START Records provided

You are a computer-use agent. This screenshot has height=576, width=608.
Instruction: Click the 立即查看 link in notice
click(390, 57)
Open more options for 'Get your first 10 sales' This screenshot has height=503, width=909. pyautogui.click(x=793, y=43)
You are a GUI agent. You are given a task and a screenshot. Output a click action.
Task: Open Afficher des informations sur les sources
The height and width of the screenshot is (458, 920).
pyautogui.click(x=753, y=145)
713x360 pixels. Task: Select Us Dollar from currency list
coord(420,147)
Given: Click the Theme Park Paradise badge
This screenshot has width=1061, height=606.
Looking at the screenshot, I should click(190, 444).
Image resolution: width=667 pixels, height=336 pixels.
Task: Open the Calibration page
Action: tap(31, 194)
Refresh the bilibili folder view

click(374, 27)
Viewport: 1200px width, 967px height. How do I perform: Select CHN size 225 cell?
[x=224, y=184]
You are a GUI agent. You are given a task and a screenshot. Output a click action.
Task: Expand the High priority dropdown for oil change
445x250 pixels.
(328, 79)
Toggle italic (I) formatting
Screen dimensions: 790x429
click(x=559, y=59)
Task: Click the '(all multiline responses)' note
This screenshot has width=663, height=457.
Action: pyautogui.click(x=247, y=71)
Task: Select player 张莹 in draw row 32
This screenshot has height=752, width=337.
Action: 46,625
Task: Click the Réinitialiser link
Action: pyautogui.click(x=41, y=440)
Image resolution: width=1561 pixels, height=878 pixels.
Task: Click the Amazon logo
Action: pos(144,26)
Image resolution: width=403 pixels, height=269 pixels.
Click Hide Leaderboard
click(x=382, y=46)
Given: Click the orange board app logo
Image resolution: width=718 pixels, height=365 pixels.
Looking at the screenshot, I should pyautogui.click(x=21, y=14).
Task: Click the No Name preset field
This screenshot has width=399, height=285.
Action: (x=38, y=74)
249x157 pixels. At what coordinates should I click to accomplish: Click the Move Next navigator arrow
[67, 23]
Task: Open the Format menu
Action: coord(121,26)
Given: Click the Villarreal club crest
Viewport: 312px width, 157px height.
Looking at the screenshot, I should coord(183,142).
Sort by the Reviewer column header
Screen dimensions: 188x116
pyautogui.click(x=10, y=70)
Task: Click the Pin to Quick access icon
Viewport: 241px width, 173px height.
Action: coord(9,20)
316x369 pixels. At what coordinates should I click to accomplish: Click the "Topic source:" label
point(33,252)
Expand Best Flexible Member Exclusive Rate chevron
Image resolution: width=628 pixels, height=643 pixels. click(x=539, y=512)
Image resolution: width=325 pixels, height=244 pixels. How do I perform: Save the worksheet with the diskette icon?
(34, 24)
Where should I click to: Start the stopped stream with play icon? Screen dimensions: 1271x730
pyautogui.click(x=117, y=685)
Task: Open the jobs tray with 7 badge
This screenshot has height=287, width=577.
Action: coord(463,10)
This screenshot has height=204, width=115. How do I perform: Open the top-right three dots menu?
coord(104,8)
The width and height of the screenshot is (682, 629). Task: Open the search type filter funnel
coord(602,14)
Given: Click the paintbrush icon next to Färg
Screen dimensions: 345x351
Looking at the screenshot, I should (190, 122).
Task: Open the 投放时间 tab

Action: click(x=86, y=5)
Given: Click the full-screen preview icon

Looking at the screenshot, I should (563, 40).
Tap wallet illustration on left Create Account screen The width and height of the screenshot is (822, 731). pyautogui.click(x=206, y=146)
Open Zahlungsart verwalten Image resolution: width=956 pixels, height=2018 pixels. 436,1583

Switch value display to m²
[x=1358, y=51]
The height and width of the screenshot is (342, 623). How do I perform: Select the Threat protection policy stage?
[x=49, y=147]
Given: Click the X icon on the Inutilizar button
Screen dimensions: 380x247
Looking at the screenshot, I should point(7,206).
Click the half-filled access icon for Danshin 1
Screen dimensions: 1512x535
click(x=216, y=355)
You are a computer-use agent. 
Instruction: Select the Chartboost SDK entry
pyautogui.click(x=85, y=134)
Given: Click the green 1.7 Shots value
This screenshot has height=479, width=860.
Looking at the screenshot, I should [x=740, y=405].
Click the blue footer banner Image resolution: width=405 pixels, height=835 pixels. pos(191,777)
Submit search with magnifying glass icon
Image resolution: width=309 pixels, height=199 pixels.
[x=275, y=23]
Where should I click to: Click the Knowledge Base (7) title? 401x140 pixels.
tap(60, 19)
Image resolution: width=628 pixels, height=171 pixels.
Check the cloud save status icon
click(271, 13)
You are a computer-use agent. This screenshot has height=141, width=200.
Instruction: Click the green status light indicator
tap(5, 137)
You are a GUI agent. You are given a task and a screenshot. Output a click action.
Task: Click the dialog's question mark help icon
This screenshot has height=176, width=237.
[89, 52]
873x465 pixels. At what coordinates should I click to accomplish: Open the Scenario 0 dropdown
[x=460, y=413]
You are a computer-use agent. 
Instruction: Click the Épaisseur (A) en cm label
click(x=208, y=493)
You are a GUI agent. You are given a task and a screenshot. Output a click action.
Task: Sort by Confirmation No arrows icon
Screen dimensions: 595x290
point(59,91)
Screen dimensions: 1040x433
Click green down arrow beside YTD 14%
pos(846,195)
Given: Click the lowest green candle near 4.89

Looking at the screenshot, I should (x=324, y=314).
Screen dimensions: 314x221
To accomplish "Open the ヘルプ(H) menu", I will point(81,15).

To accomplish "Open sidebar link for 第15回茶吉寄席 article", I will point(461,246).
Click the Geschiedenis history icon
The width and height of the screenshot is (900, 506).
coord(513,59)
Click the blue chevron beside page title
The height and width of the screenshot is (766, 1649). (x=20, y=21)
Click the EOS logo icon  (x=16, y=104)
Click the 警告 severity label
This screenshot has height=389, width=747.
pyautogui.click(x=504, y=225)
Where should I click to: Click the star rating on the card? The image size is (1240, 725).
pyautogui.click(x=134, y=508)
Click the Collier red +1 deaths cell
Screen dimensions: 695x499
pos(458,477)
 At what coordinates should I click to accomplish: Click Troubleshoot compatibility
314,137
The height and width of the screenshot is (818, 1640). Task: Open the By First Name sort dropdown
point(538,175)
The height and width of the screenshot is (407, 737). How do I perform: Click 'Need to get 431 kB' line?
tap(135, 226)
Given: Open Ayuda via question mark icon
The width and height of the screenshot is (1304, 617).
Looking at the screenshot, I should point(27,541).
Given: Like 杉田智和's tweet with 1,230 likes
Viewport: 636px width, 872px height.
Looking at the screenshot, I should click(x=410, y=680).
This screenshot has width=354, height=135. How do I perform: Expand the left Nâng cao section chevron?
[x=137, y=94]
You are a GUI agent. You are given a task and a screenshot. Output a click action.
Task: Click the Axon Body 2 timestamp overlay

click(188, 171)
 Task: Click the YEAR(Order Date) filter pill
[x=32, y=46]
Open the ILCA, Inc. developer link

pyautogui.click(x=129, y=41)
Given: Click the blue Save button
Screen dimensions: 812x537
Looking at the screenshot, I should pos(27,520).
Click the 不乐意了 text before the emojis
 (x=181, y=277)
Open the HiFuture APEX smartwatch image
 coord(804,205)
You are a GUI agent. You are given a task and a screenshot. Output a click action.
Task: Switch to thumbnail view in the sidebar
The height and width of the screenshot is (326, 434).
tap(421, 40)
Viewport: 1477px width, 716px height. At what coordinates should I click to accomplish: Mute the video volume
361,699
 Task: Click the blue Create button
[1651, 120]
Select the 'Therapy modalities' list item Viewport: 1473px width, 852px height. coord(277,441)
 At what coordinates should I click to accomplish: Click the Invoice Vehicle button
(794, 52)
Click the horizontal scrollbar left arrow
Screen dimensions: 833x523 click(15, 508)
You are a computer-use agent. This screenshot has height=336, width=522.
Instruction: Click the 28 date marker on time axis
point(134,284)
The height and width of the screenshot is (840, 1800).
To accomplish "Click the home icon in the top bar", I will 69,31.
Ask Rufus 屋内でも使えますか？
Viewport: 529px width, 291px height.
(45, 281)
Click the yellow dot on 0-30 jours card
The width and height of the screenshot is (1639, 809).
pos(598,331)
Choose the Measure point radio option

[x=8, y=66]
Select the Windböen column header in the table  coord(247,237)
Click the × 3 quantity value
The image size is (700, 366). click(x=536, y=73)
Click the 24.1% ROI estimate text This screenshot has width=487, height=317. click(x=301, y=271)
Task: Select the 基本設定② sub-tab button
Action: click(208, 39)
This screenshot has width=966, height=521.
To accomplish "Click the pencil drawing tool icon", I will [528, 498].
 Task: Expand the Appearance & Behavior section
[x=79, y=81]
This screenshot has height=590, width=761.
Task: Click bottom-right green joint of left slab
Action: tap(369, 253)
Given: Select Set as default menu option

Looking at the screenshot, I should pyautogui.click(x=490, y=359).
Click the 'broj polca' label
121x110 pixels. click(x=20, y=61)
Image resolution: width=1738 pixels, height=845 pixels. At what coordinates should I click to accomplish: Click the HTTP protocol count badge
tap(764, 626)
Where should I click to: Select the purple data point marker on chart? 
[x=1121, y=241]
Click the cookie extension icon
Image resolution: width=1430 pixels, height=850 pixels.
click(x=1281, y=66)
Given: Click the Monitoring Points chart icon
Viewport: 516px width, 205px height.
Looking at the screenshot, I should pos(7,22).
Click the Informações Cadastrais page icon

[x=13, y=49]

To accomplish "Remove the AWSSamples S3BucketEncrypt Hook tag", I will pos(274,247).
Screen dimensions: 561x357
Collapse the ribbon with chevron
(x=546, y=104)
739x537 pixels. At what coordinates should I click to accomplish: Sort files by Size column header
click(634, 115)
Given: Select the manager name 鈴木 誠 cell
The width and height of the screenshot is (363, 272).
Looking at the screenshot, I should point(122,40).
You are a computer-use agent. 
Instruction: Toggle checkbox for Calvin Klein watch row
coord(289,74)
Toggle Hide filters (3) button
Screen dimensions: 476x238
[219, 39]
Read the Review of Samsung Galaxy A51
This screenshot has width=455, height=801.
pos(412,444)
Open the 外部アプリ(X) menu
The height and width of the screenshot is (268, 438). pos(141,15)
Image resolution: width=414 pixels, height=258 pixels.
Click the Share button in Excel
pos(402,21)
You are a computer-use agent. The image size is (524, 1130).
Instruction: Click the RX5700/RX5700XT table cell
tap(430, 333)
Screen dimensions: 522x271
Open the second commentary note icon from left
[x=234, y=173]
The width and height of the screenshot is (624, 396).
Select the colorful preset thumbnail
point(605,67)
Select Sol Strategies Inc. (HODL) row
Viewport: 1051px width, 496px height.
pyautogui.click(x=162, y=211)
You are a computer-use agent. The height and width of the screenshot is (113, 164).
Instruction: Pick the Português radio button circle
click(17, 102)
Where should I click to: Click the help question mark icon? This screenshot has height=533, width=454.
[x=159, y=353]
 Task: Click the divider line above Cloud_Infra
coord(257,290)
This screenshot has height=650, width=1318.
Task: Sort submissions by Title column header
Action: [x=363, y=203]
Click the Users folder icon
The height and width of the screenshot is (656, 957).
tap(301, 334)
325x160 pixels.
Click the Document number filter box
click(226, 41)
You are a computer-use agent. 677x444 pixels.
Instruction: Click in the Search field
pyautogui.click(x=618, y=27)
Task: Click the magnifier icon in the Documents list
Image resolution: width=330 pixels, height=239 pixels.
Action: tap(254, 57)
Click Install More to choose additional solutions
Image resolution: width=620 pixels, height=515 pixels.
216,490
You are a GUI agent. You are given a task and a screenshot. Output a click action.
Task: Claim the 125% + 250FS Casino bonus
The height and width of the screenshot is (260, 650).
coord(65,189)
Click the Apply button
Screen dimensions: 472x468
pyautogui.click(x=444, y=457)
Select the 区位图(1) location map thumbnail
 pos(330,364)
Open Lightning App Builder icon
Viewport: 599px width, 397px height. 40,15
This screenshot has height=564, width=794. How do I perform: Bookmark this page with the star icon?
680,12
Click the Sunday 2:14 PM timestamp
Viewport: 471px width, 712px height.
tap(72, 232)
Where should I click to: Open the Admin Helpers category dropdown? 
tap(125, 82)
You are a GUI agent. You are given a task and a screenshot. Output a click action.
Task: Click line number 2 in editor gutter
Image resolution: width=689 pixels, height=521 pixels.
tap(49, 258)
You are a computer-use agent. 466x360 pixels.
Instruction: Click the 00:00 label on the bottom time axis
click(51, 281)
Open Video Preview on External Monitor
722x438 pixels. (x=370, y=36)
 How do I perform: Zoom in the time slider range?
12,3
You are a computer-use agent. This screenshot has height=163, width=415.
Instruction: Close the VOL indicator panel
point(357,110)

END Records provided

### Problem details
The required output is the stretch of entries above from the line containing "Screen dimensions: 380x247" through the line containing "Image resolution: width=628 pixels, height=171", reproduced exactly.

### Answer
Screen dimensions: 380x247
Looking at the screenshot, I should point(7,206).
Click the half-filled access icon for Danshin 1
Screen dimensions: 1512x535
click(x=216, y=355)
You are a computer-use agent. 
Instruction: Select the Chartboost SDK entry
pyautogui.click(x=85, y=134)
Given: Click the green 1.7 Shots value
This screenshot has height=479, width=860.
Looking at the screenshot, I should [x=740, y=405].
Click the blue footer banner Image resolution: width=405 pixels, height=835 pixels. pos(191,777)
Submit search with magnifying glass icon
Image resolution: width=309 pixels, height=199 pixels.
[x=275, y=23]
Where should I click to: Click the Knowledge Base (7) title? 401x140 pixels.
tap(60, 19)
Image resolution: width=628 pixels, height=171 pixels.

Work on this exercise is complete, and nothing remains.